To Round Face Kid,
A year has come and gone and it seems like just yesterday that we were waiting anxiously for you to arrive in the hospital. Up until that day, we thought our lives were perfect and every puzzle had been put together. The truth of the matter is that you were actually the last piece of the puzzle we didn’t know that we were missing.
The beginning was hard. It was scary and challenging and exciting. Before you, we would never – in a million years – imagine how difficult being a parent would be. It’s something everyone tells you about but it’s also something you would never understand until you have lived it. Most new parents are truly naive – not through anyone’s fault – but through the lack of experience. Over time, your Mom and I learned how to hold you, rock you, burp you a certain way, and every little thing that no one else can do quite the same. Over time, you developed a personality – sassy and stubborn – tracing back to your Mom and I, respectively…
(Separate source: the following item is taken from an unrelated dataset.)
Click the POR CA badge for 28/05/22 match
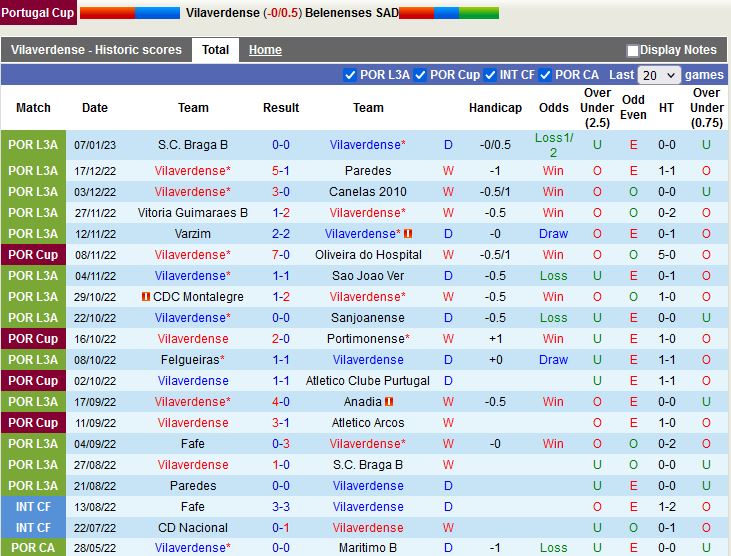The image size is (731, 556). 33,548
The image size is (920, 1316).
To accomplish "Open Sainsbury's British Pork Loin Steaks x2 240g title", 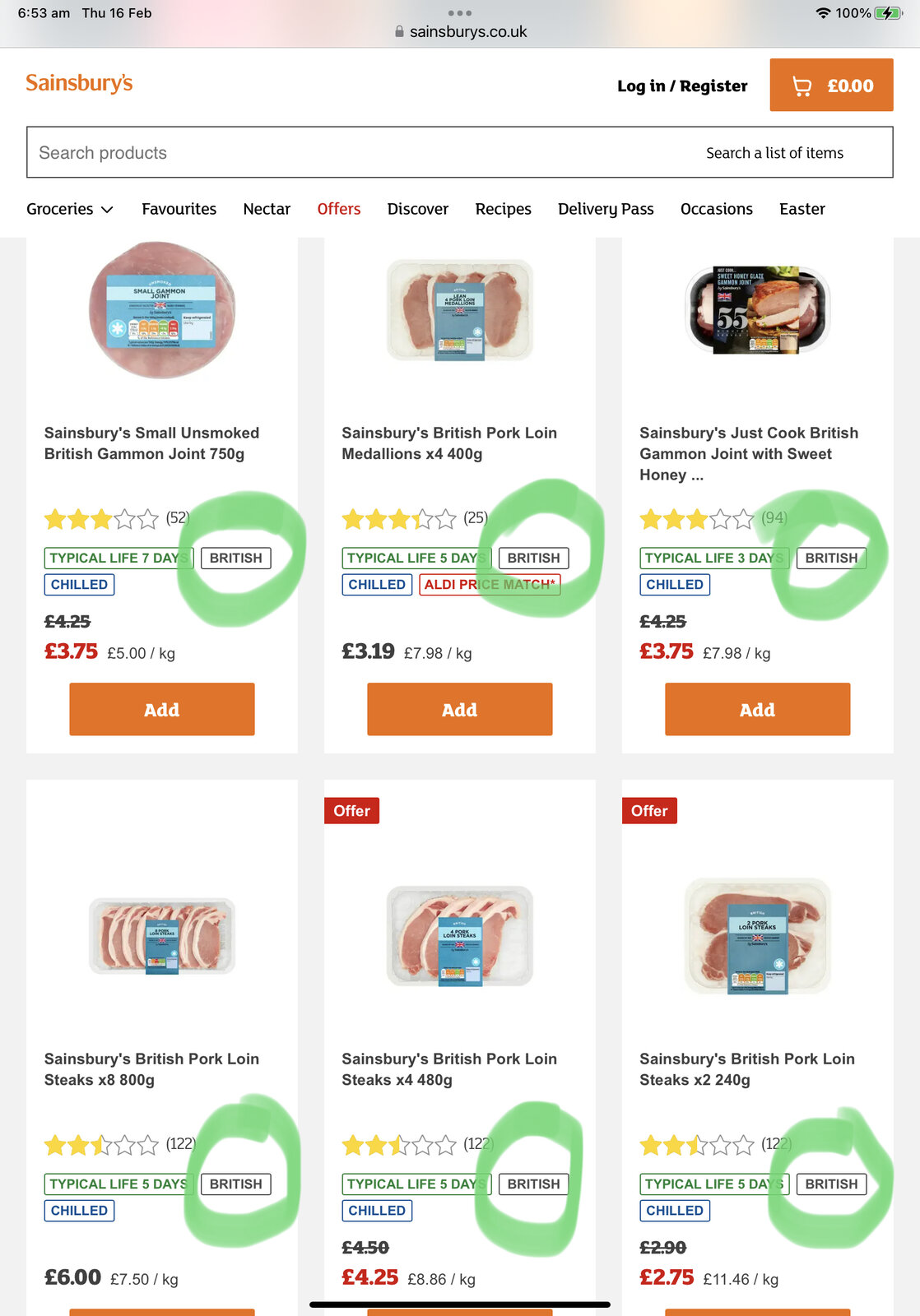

Sassy. My favourite definition of this is that you possess an ungodly amount of cool (or at least you think you do). You are so like your Mom that it makes my head spin. If I’m not receiving sass from you, it’s from Mom. If it’s not from Mom, it’s from you. And if I’m not receiving sass, the both of you are sleeping. Thank you for being a mini-Mom – it reminds me of the love I’ve had for her since I was 14; childish and playful. You make us feel like kids again, and I think that’s what we love most about you. You’ve revived our imaginations – a skill that often gets lost as you grow up. Please don’t ever stop imagining.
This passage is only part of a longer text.